L1 loss vs. L2 loss

Created	@May 12, 2022
Tags	Loss

The differences of L1-norm and L2-norm as a loss function can be promptly summarized as follows:

L2 penalize the outliers better and in the application which cares more about the outliers or if we don’t want the prediction far away from the actual value, L2 will be preferable.

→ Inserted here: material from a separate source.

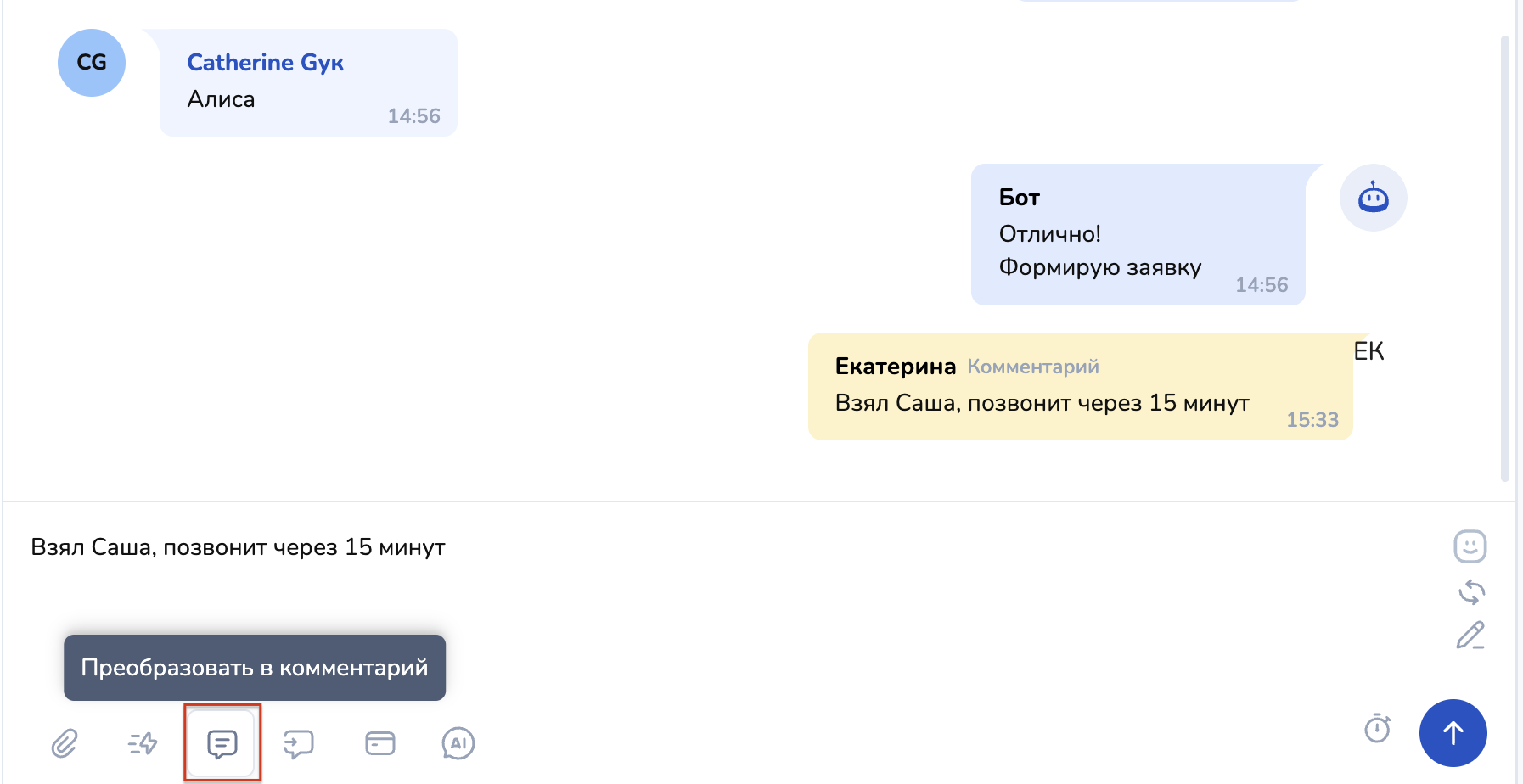This screenshot has height=784, width=1523.
Task: Click the pencil edit icon
Action: (x=1470, y=636)
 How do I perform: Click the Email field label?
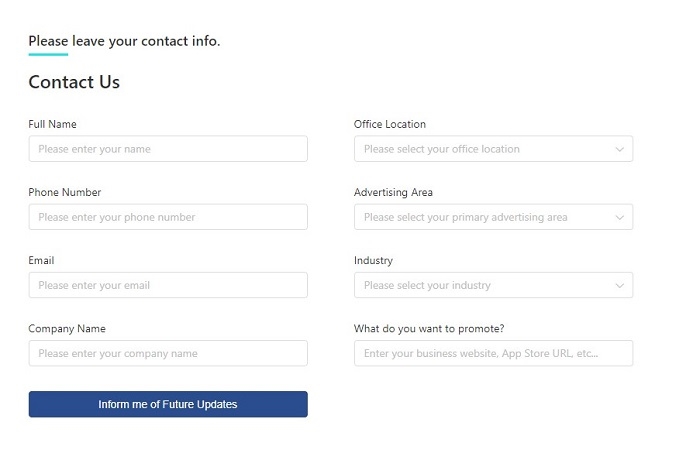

L1 loss and L2 loss, also known as Mean Absolute Error (MAE) and Mean Squared Error (MSE) respectively, are two commonly used loss functions in machine learning. Here are the main differences between them:

Formula:
- L1 loss (MAE): $L1 = \frac{1}{n} \sum_{i=1}^{n} |y_i - \hat{y}_i|$
- L2 loss (MSE): $L2 = \frac{1}{n} \sum_{i=1}^{n} (y_i - \hat{y}_i)^2$

Sensitivity to Outliers:
- L1 loss is less sensitive to outliers compared to L2 loss. This is because L1 loss penalizes errors linearly, so large errors do not disproportionately influence the total loss. In contrast, L2 loss squares the errors, resulting in larger errors having a greater impact on the total loss.

Robustness:
- L1 loss is more robust to outliers and noisy data because it treats large errors more gently. It is often preferred in situations where the dataset contains outliers or when the goal is to minimize the impact of extreme errors.
- L2 loss is sensitive to outliers due to its squaring effect, which amplifies the impact of large errors. However, it can provide better performance when the dataset is clean and free of outliers.

Solution Space:
- L1 loss tends to produce sparse solutions, meaning that it encourages some coefficients to be exactly zero. This property makes it useful for feature selection and model interpretability.
- L2 loss typically produces dense solutions and does not encourage sparsity. It tends to distribute the error more evenly across all coefficients.

Gradient Behavior:
- The gradient of L1 loss is constant for all non-zero values and undefined at zero. This can make optimization challenging near the minimum.
- The gradient of L2 loss is proportional to the error, resulting in smoother optimization behavior.

In summary, L1 loss and L2 loss have different characteristics and are suited to different scenarios. L1 loss is preferred when the dataset contains outliers or when sparsity and feature selection are important. L2 loss is suitable for clean datasets and tends to provide smoother optimization behavior.